### HOW TO COMPLETE THIS TASK
Would you write out the entries below, every one of them, exactly?

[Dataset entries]
============================================================

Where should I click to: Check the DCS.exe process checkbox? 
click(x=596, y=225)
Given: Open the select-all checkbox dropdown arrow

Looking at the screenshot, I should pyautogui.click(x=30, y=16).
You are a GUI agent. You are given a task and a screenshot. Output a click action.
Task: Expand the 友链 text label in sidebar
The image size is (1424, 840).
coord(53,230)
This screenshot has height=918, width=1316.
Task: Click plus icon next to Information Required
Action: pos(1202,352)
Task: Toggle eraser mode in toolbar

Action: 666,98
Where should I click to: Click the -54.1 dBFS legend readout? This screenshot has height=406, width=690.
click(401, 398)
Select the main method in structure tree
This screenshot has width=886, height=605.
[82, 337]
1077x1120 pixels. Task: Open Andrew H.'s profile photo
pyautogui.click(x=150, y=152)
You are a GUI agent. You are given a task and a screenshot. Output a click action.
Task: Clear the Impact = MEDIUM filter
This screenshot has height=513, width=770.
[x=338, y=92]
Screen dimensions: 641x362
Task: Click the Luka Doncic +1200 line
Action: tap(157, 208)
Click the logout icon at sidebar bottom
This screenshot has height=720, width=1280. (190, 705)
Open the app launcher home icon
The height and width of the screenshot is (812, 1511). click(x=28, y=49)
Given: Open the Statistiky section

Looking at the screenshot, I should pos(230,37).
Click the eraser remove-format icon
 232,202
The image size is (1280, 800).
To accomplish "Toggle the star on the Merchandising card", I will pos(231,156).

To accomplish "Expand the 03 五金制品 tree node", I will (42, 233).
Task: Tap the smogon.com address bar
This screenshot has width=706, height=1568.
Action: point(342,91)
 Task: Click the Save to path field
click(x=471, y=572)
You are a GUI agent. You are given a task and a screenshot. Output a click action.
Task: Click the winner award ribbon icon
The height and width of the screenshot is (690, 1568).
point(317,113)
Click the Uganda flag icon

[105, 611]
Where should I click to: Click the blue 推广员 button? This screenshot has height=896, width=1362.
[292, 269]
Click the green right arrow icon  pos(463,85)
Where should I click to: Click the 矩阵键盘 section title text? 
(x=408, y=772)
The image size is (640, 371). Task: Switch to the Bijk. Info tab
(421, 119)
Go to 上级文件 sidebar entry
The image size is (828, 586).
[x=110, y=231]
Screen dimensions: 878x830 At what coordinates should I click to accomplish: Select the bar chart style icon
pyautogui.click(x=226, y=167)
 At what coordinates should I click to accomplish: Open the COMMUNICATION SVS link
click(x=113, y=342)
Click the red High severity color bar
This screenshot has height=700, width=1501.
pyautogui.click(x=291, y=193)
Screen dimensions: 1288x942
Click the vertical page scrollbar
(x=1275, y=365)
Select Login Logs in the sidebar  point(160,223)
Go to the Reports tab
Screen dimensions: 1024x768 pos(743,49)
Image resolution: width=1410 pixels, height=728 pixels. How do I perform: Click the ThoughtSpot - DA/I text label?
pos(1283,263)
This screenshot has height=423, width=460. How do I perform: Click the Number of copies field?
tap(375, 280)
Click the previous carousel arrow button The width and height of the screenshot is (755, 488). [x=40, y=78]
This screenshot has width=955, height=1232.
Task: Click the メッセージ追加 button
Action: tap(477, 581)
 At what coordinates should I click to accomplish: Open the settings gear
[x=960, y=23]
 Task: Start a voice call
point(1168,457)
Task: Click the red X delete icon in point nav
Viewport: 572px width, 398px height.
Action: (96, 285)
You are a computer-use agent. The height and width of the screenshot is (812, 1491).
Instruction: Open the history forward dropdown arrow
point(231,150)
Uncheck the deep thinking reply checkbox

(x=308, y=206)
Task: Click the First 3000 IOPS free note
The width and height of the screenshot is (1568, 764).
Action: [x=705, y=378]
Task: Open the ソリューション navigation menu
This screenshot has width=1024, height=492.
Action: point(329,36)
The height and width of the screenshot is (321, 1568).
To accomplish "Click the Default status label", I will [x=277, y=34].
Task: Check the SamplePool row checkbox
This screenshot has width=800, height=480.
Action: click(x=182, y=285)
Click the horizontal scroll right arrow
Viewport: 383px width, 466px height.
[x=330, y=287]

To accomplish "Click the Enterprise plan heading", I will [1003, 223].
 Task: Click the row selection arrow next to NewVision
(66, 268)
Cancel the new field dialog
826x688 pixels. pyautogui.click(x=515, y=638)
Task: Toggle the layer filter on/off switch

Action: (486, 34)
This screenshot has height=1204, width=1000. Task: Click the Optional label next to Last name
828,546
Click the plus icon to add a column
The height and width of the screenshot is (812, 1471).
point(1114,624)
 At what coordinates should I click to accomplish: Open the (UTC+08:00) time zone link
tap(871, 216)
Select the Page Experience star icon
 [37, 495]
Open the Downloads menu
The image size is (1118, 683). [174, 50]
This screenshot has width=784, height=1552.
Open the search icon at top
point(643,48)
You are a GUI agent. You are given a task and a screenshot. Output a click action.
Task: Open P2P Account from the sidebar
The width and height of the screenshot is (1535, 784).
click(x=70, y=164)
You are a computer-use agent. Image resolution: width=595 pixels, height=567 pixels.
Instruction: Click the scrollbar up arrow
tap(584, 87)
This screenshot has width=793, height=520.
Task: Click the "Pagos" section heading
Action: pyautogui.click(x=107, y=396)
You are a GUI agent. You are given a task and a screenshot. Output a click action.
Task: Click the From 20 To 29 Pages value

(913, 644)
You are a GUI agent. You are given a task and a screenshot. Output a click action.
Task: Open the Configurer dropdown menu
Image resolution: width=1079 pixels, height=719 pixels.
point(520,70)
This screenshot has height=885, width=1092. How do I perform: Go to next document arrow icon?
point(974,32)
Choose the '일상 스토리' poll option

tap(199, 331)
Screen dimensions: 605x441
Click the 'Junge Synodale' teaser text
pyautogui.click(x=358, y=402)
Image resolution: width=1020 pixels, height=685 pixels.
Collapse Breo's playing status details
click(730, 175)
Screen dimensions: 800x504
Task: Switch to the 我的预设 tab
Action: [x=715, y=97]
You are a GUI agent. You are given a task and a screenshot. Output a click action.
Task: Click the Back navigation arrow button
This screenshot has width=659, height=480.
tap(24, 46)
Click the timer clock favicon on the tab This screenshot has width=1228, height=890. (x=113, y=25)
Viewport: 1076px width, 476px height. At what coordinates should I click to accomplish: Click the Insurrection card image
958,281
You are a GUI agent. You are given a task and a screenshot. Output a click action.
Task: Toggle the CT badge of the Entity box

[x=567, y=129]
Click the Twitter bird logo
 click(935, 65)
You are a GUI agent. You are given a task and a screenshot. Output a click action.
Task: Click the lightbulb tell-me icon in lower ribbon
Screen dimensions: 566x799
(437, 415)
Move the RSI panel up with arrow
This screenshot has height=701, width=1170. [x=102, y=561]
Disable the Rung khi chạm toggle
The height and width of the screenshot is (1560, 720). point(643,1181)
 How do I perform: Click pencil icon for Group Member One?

============================================================

### TASK RESPONSE
Where should I click to: Check the DCS.exe process checkbox? 
click(x=596, y=225)
Given: Open the select-all checkbox dropdown arrow

Looking at the screenshot, I should pyautogui.click(x=30, y=16).
You are a GUI agent. You are given a task and a screenshot. Output a click action.
Task: Expand the 友链 text label in sidebar
The image size is (1424, 840).
coord(53,230)
This screenshot has height=918, width=1316.
Task: Click plus icon next to Information Required
Action: pos(1202,352)
Task: Toggle eraser mode in toolbar

Action: 666,98
Where should I click to: Click the -54.1 dBFS legend readout? This screenshot has height=406, width=690.
click(401, 398)
Select the main method in structure tree
This screenshot has width=886, height=605.
[82, 337]
1077x1120 pixels. Task: Open Andrew H.'s profile photo
pyautogui.click(x=150, y=152)
You are a GUI agent. You are given a task and a screenshot. Output a click action.
Task: Clear the Impact = MEDIUM filter
This screenshot has height=513, width=770.
[x=338, y=92]
Screen dimensions: 641x362
Task: Click the Luka Doncic +1200 line
Action: tap(157, 208)
Click the logout icon at sidebar bottom
This screenshot has height=720, width=1280. (190, 705)
Open the app launcher home icon
The height and width of the screenshot is (812, 1511). click(x=28, y=49)
Given: Open the Statistiky section

Looking at the screenshot, I should pos(230,37).
Click the eraser remove-format icon
 232,202
The image size is (1280, 800).
To accomplish "Toggle the star on the Merchandising card", I will pos(231,156).

To accomplish "Expand the 03 五金制品 tree node", I will (42, 233).
Task: Tap the smogon.com address bar
This screenshot has width=706, height=1568.
Action: point(342,91)
 Task: Click the Save to path field
click(x=471, y=572)
You are a GUI agent. You are given a task and a screenshot. Output a click action.
Task: Click the winner award ribbon icon
The height and width of the screenshot is (690, 1568).
point(317,113)
Click the Uganda flag icon

[105, 611]
Where should I click to: Click the blue 推广员 button? This screenshot has height=896, width=1362.
[292, 269]
Click the green right arrow icon  pos(463,85)
Where should I click to: Click the 矩阵键盘 section title text? 
(x=408, y=772)
The image size is (640, 371). Task: Switch to the Bijk. Info tab
(421, 119)
Go to 上级文件 sidebar entry
The image size is (828, 586).
[x=110, y=231]
Screen dimensions: 878x830 At what coordinates should I click to accomplish: Select the bar chart style icon
pyautogui.click(x=226, y=167)
 At what coordinates should I click to accomplish: Open the COMMUNICATION SVS link
click(x=113, y=342)
Click the red High severity color bar
This screenshot has height=700, width=1501.
pyautogui.click(x=291, y=193)
Screen dimensions: 1288x942
Click the vertical page scrollbar
(x=1275, y=365)
Select Login Logs in the sidebar  point(160,223)
Go to the Reports tab
Screen dimensions: 1024x768 pos(743,49)
Image resolution: width=1410 pixels, height=728 pixels. How do I perform: Click the ThoughtSpot - DA/I text label?
pos(1283,263)
This screenshot has height=423, width=460. How do I perform: Click the Number of copies field?
tap(375, 280)
Click the previous carousel arrow button The width and height of the screenshot is (755, 488). [x=40, y=78]
This screenshot has width=955, height=1232.
Task: Click the メッセージ追加 button
Action: tap(477, 581)
 At what coordinates should I click to accomplish: Open the settings gear
[x=960, y=23]
 Task: Start a voice call
point(1168,457)
Task: Click the red X delete icon in point nav
Viewport: 572px width, 398px height.
Action: (96, 285)
You are a computer-use agent. The height and width of the screenshot is (812, 1491).
Instruction: Open the history forward dropdown arrow
point(231,150)
Uncheck the deep thinking reply checkbox

(x=308, y=206)
Task: Click the First 3000 IOPS free note
The width and height of the screenshot is (1568, 764).
Action: [x=705, y=378]
Task: Open the ソリューション navigation menu
This screenshot has width=1024, height=492.
Action: point(329,36)
The height and width of the screenshot is (321, 1568).
To accomplish "Click the Default status label", I will [x=277, y=34].
Task: Check the SamplePool row checkbox
This screenshot has width=800, height=480.
Action: click(x=182, y=285)
Click the horizontal scroll right arrow
Viewport: 383px width, 466px height.
[x=330, y=287]

To accomplish "Click the Enterprise plan heading", I will [1003, 223].
 Task: Click the row selection arrow next to NewVision
(66, 268)
Cancel the new field dialog
826x688 pixels. pyautogui.click(x=515, y=638)
Task: Toggle the layer filter on/off switch

Action: (486, 34)
This screenshot has height=1204, width=1000. Task: Click the Optional label next to Last name
828,546
Click the plus icon to add a column
The height and width of the screenshot is (812, 1471).
point(1114,624)
 At what coordinates should I click to accomplish: Open the (UTC+08:00) time zone link
tap(871, 216)
Select the Page Experience star icon
 [37, 495]
Open the Downloads menu
The image size is (1118, 683). [174, 50]
This screenshot has width=784, height=1552.
Open the search icon at top
point(643,48)
You are a GUI agent. You are given a task and a screenshot. Output a click action.
Task: Open P2P Account from the sidebar
The width and height of the screenshot is (1535, 784).
click(x=70, y=164)
You are a computer-use agent. Image resolution: width=595 pixels, height=567 pixels.
Instruction: Click the scrollbar up arrow
tap(584, 87)
This screenshot has width=793, height=520.
Task: Click the "Pagos" section heading
Action: pyautogui.click(x=107, y=396)
You are a GUI agent. You are given a task and a screenshot. Output a click action.
Task: Click the From 20 To 29 Pages value

(913, 644)
You are a GUI agent. You are given a task and a screenshot. Output a click action.
Task: Open the Configurer dropdown menu
Image resolution: width=1079 pixels, height=719 pixels.
point(520,70)
This screenshot has height=885, width=1092. How do I perform: Go to next document arrow icon?
point(974,32)
Choose the '일상 스토리' poll option

tap(199, 331)
Screen dimensions: 605x441
Click the 'Junge Synodale' teaser text
pyautogui.click(x=358, y=402)
Image resolution: width=1020 pixels, height=685 pixels.
Collapse Breo's playing status details
click(730, 175)
Screen dimensions: 800x504
Task: Switch to the 我的预设 tab
Action: [x=715, y=97]
You are a GUI agent. You are given a task and a screenshot. Output a click action.
Task: Click the Back navigation arrow button
This screenshot has width=659, height=480.
tap(24, 46)
Click the timer clock favicon on the tab This screenshot has width=1228, height=890. (x=113, y=25)
Viewport: 1076px width, 476px height. At what coordinates should I click to accomplish: Click the Insurrection card image
958,281
You are a GUI agent. You are given a task and a screenshot. Output a click action.
Task: Toggle the CT badge of the Entity box

[x=567, y=129]
Click the Twitter bird logo
 click(935, 65)
You are a GUI agent. You are given a task and a screenshot. Output a click action.
Task: Click the lightbulb tell-me icon in lower ribbon
Screen dimensions: 566x799
(437, 415)
Move the RSI panel up with arrow
This screenshot has height=701, width=1170. [x=102, y=561]
Disable the Rung khi chạm toggle
The height and width of the screenshot is (1560, 720). point(643,1181)
 How do I perform: Click pencil icon for Group Member One?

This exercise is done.